【パリ19日(日本時間20日)=小林千穂】映画「20世紀少年」(堤幸彦監督、30日公開)のワールドプレミア試写会が市内映画館で行われ、唐沢寿明(45)常盤貴子(36)が出席した。試写会前には、ルーブル美術館で「モナリザ」を前に、現地記者を集めて会見が行われた。「『モナリザ』の間」で会見が行われるのは同美術館では初めて。会見の反応やプレミア試写会でのファンの熱狂ぶりを見て、2人は作品への自信を深めた。

 壮麗な「モナリザの間」に、主題歌「20th

 Century

 Boy」が響き渡った。「モナリザ」が聞いた初めてのロックに乗り、唐沢と常盤が約80人の現地報道陣に迎えられた。ルーブル美術館ではホールやロビーでのイベントが過去に行われたことはあったが、「モナリザの間」での会見は初めてだという。

 「20世紀-」はフランスでは今冬に公開、実写作品としては過去最大級の約100館を予定している。最も人気がある日本人監督、北野武作品と同規模。本編完成前に公開が決まるなど期待が高かったため、パリでのワールドプレミア、ルーブル美術館での会見をする計画が持ち上がった。同美術館は、人気コミックの映画とあって許可。唐沢は「夢のようで、2度とないこと」、常盤も「アートに対する寛大な心に感謝したい」と喜んだ。

 会見は厳重な警備体制だった。記者を事前に登録、入館時間や移動ルートも厳密に決められた。この日は休館日のため混雑はないが、至宝が集まった場所らしい緊張感が漂った。

 一方、シャンゼリゼ通りに面した劇場、パブリシスシネマでのプレミア試写会は熱狂的だった。チケットがないファン200人がキャンセル待ちの列をつくり、一番乗りの男子学生は約7時間並んで作品を観賞した。唐沢と常盤は、上映前も終了後も、満員の400人から大きな拍手を受けた。「コミックのケンヂ(役名)よりハンサム」「原作と同じく常盤さんも柔道ができる?」など、親近感のある声が相次いだ。

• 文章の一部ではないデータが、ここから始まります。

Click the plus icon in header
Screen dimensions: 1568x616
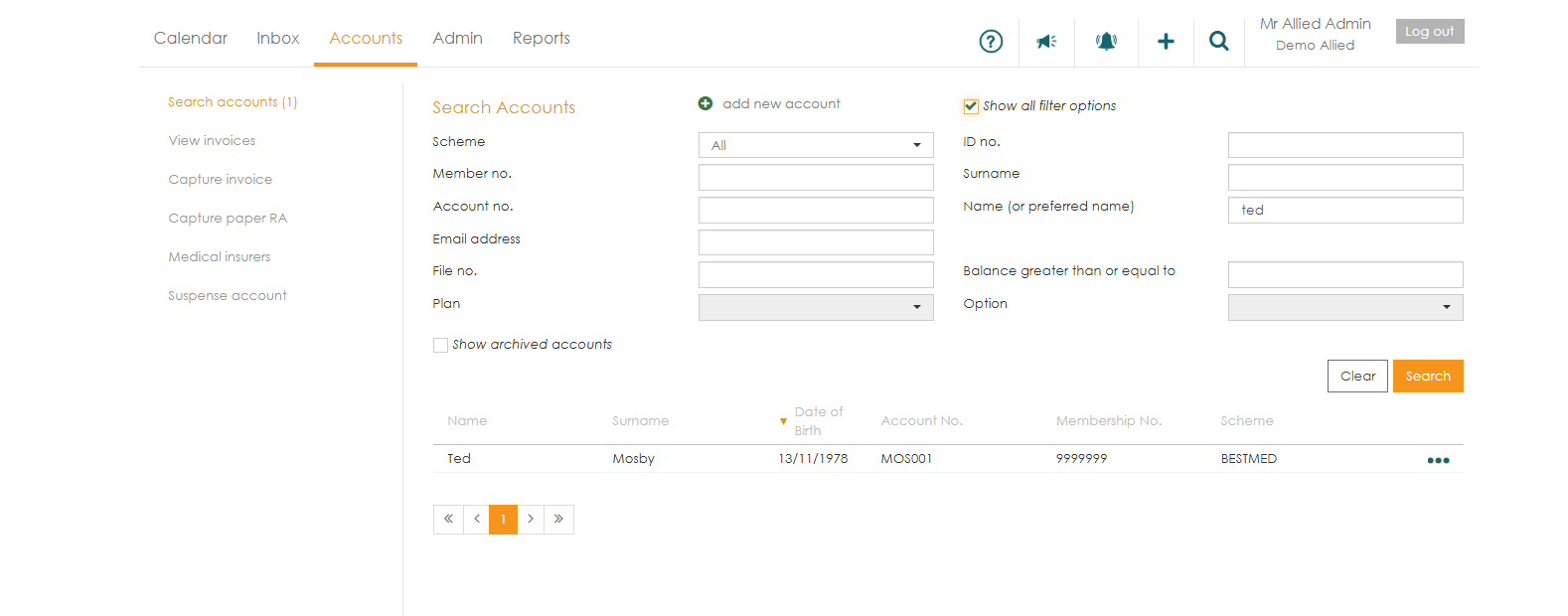point(1166,41)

 1日を振り返り、唐沢は「日本だと『いつまでも漫画読んでんじゃないの』と言われるけど、漫画はアートと言われました。僕たちの方が固定観念にとらわれてるかもと感じた1日でした。オタクもポップな感じでした」。常盤は「想像以上の反応。海を渡ってどんどん伝わってほしい。オタクの人たちも大好きなので楽しみました」。2人とも作品の成功をパリで確信したようだ。